**Task item**
Report each line below that carries the word "using".

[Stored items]
※ ※ ※

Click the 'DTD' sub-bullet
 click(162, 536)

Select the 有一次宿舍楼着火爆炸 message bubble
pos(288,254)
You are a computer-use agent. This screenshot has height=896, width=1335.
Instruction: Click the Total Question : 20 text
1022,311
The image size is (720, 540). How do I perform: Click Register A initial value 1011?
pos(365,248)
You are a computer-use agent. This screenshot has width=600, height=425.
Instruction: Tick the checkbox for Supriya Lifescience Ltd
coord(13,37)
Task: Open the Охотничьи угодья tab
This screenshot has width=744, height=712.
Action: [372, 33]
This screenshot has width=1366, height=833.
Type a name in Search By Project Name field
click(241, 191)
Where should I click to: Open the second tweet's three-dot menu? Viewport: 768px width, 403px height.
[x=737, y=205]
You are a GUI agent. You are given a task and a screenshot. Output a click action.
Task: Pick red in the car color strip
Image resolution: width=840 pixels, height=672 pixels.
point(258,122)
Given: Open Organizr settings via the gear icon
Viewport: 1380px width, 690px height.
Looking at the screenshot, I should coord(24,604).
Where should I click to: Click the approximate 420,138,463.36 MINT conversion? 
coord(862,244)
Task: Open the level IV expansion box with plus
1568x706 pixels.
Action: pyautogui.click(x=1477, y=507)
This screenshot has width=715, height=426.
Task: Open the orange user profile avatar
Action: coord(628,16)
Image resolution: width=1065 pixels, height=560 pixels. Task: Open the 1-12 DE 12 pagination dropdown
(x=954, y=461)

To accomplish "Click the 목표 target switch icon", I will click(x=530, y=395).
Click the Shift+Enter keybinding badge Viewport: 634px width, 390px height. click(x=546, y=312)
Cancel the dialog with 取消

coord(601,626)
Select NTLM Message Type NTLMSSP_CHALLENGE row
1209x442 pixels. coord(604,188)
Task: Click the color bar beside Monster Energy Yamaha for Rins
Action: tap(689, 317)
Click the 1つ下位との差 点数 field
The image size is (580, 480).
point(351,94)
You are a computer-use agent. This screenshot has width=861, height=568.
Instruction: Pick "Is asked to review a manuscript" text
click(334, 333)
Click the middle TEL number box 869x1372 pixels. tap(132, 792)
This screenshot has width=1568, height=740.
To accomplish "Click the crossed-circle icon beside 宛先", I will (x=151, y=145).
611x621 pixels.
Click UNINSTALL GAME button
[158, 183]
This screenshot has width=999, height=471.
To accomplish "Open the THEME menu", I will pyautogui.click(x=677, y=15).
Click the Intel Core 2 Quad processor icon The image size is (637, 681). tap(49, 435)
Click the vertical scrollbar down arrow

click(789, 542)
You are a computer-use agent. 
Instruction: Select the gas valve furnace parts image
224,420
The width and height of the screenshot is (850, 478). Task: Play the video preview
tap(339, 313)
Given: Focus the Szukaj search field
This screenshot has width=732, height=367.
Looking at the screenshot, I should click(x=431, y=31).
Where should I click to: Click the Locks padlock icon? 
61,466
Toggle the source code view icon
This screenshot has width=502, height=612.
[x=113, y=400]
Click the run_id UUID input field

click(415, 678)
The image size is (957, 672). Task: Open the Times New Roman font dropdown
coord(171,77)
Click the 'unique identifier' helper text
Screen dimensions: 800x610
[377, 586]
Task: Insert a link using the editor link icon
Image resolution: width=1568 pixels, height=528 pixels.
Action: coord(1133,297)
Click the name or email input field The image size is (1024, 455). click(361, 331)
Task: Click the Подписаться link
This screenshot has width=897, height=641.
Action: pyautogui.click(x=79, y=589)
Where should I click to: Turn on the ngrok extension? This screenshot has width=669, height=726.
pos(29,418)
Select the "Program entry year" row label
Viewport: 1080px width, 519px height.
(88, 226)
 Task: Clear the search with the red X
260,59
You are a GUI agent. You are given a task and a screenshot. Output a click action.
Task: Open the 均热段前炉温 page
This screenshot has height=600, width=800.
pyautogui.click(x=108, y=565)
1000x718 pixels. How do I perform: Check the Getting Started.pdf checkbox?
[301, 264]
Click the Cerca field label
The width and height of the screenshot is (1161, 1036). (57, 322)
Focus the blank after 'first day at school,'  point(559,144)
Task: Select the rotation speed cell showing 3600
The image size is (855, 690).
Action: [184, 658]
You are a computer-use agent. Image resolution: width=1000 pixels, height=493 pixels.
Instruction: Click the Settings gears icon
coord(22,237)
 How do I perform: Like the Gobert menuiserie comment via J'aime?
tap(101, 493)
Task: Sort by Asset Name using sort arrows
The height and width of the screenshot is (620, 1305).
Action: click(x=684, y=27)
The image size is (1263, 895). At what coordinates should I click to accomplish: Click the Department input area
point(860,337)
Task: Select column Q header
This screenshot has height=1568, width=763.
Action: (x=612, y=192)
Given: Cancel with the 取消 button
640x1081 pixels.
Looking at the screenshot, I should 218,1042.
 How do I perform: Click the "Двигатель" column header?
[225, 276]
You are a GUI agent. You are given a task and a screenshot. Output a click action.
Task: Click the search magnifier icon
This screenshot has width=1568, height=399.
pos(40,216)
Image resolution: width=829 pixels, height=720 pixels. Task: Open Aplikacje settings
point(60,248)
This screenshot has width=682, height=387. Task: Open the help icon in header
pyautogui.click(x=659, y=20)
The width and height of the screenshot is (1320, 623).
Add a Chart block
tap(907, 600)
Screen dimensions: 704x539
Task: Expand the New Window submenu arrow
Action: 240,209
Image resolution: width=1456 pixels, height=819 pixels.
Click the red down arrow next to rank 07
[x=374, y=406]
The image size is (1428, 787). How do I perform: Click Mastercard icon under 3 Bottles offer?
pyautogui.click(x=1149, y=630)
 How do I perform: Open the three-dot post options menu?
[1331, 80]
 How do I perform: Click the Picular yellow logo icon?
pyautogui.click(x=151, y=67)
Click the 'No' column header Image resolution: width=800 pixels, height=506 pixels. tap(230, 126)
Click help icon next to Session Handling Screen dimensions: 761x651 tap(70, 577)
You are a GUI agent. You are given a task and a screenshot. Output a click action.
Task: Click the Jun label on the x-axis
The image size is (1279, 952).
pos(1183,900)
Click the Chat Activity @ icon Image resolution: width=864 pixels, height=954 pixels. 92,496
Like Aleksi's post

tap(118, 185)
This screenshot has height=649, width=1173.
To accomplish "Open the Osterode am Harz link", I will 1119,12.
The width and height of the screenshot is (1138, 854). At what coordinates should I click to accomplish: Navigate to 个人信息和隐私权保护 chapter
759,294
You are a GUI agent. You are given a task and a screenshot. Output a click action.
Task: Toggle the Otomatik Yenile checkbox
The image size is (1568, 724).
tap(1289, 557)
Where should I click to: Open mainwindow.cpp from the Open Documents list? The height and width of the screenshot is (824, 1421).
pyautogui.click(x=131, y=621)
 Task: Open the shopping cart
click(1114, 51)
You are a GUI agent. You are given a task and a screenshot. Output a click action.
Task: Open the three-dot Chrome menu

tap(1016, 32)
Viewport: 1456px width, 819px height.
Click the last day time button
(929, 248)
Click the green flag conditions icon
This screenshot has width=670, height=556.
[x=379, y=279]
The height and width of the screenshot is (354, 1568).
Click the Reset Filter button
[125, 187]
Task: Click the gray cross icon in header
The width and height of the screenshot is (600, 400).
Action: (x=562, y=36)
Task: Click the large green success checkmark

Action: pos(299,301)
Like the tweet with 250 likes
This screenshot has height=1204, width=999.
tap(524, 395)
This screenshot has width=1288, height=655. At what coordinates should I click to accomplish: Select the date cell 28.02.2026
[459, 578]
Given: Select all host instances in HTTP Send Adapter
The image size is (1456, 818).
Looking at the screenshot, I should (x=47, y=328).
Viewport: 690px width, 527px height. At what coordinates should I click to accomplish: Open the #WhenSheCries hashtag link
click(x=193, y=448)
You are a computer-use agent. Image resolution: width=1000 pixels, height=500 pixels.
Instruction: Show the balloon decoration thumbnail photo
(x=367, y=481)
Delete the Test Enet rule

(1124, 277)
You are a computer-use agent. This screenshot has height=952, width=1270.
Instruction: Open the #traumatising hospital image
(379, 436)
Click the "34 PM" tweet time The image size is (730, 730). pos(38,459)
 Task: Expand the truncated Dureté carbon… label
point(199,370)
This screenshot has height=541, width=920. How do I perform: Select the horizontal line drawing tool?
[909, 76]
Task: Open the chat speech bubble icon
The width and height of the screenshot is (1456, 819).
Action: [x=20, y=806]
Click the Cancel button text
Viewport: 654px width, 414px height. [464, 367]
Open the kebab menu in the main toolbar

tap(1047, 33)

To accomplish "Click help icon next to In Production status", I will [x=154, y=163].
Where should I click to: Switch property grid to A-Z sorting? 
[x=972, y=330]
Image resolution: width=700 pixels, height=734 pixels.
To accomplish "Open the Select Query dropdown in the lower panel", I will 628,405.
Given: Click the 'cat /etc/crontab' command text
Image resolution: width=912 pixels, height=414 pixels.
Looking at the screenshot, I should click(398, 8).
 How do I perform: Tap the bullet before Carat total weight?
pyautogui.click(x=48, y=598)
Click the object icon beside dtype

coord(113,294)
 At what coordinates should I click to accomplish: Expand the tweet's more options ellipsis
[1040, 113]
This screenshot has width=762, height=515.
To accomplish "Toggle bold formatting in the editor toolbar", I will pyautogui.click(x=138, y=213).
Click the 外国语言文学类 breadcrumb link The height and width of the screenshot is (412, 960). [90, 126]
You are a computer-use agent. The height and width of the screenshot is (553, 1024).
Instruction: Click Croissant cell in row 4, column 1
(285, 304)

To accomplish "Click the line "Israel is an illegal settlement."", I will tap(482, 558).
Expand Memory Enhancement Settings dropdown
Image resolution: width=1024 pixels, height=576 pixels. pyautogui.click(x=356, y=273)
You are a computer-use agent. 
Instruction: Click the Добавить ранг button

※ ※ ※

**Answer for this exercise**
Task: Insert a link using the editor link icon
Task: Sort by Asset Name using sort arrows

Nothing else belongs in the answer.